While I'm signing my name to something without reading it,  the phone guy asks me what my husband does.  I tell him I don't have one.  I'm so tired of the conversation that's about to follow, that when he asks "why not" I smile and say "sansliyim"  by which I mean "just lucky I guess".  He finds this riotously funny.  So we don't get into my deficiencies as explanation for my old maid status, but he says I can get married here. I tell him I'm too old for that. He disagrees.  I tell him my age.  He doesn't believe me.
This happens a lot.  I'm almost Fadime's age, but I like to think I look closer to Mehtap's age. (Actually somewhere in the middle.  I don't really think I look 26 to anyone.)  So I explain to the phone man that I look younger because I haven't had any husband or children to stress me out.  He is sufficiently entertained.  Okay, where's my internet?  Someone will come tomorrow he says.  Oy.
The next day, nobody shows up.  So I trudge back to the TTnet office (drenched from the humidity by the time I get there), and they tell me someone will com tomorrow.  Hmm.  After nobody shows up the following day I repeat this process.  This time they hand me a modem and have me sign my name about 20 times.  He shows me what's in the modem box, and I explain that I don't have a CD player.  He asks if I have a usb memory stick.  I do.  Well, not on me.  So I go home to get the usb and return for the modem program.  I am cautiously optimistic as I make my way home.
When I get home I take a break and shower before watching my Turkish dizi (series) Deniz Yildizi.  I find soap operas are the best shows for me to watch in Turkish because so little happens that I can't get too lost.  I like this one because it's about kids in med school and a couple of the guys are cute.  It's like my Turkish Gray's Anatomy.  Of course I don't like Gray's Anatomy, but whatever.
When I am suitably refreshed I get on the computer, plug in the stick and find the program.  But the program won't open.  Every time I click on it I get an error message about virtual pc shutting down.  I didn't even know virtual pc was running.  I eventually get as far as having the computer recognize the signal (so I'm getting skype), but I can't access the internet because I'm not signed in to TTnet.  I figure their tech support might be able to get me in.  So I spend an hour or so talking to someone who concludes by telling me there's something wrong with the modem and I have to contact the manufacturer.  This is obviously not the case.

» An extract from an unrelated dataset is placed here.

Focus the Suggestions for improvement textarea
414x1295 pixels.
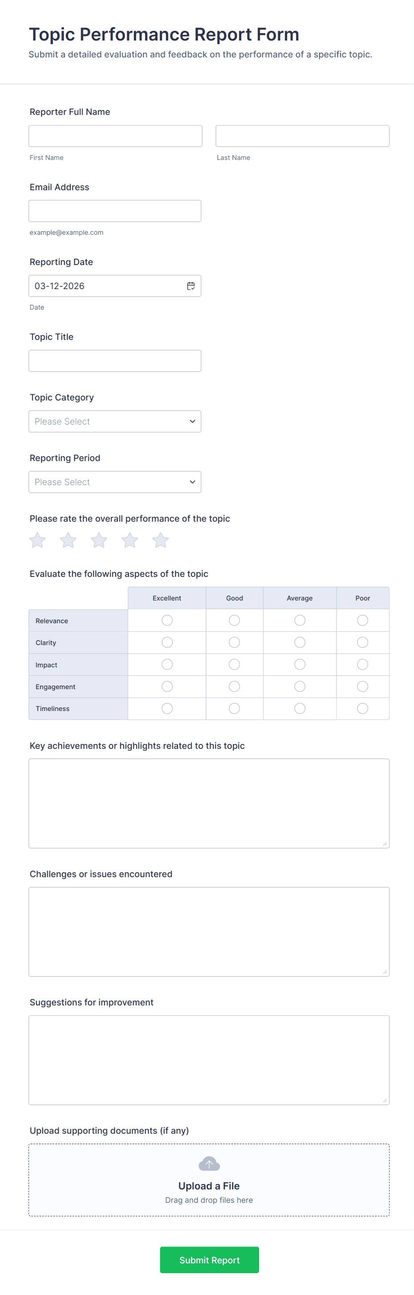(x=209, y=1060)
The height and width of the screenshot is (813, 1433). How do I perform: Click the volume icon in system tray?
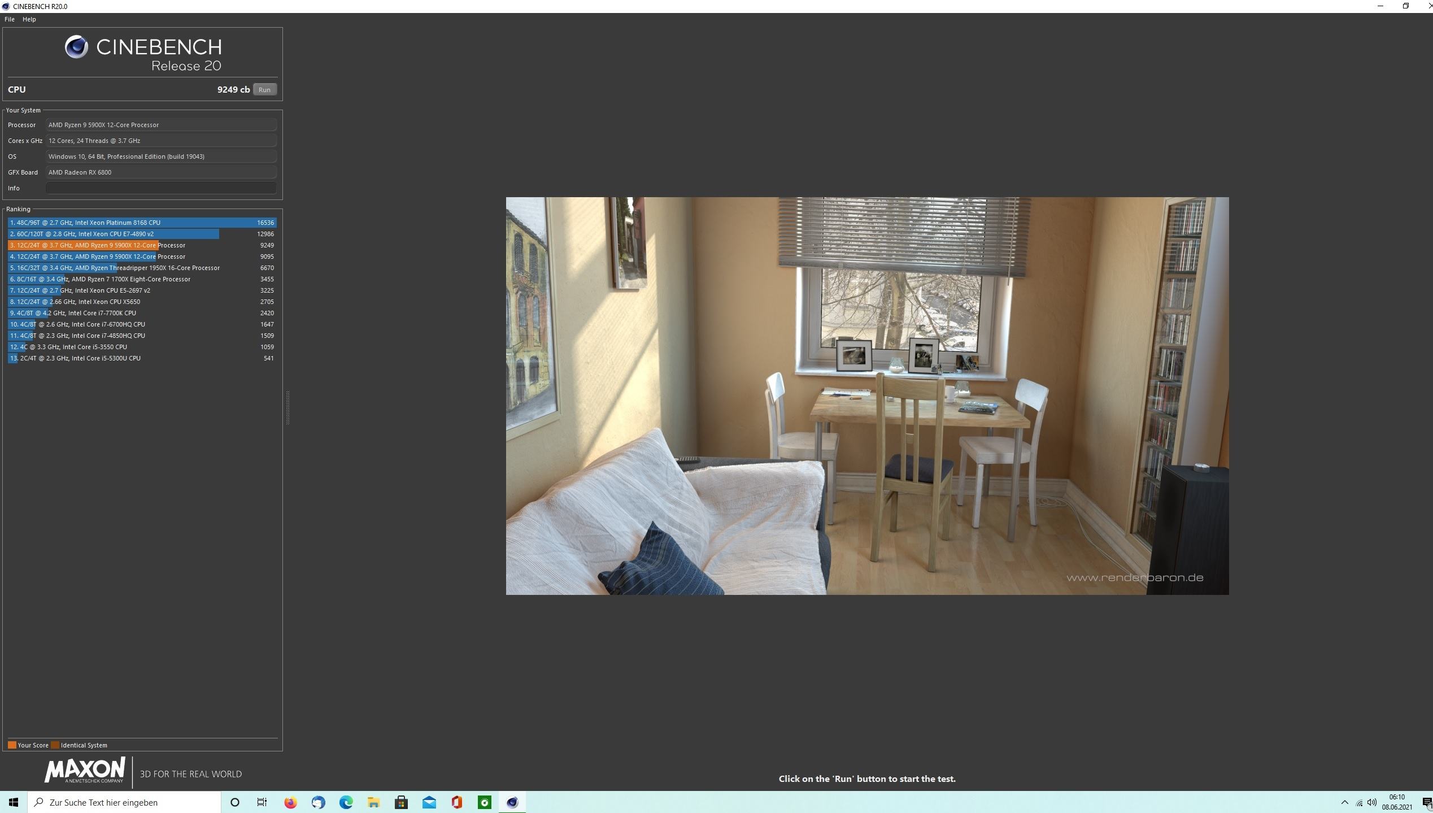tap(1371, 802)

The next day it's back to the TTnet office.  I try to explain by showing them the box on the modem where it says "requirements" and all the options are windows format.  He says someone will call me.  Someone does but doesn't solve anything.  This time I just call the office.  At 7:30 PM the guy from the office, Ahmet, comes over and does everything I did on the computer yesterday, including spending an hour talking with tech service.  He concludes the problem is that my computer is a mac.  Really?  Now that we've established that, how do I get internet?  He decides the thing to do is to bring in another computer to set up the network, and then I can access through the wireless.  So he returns an hour later with a laptop, and at the end of Thursday evening Intenet is acheived!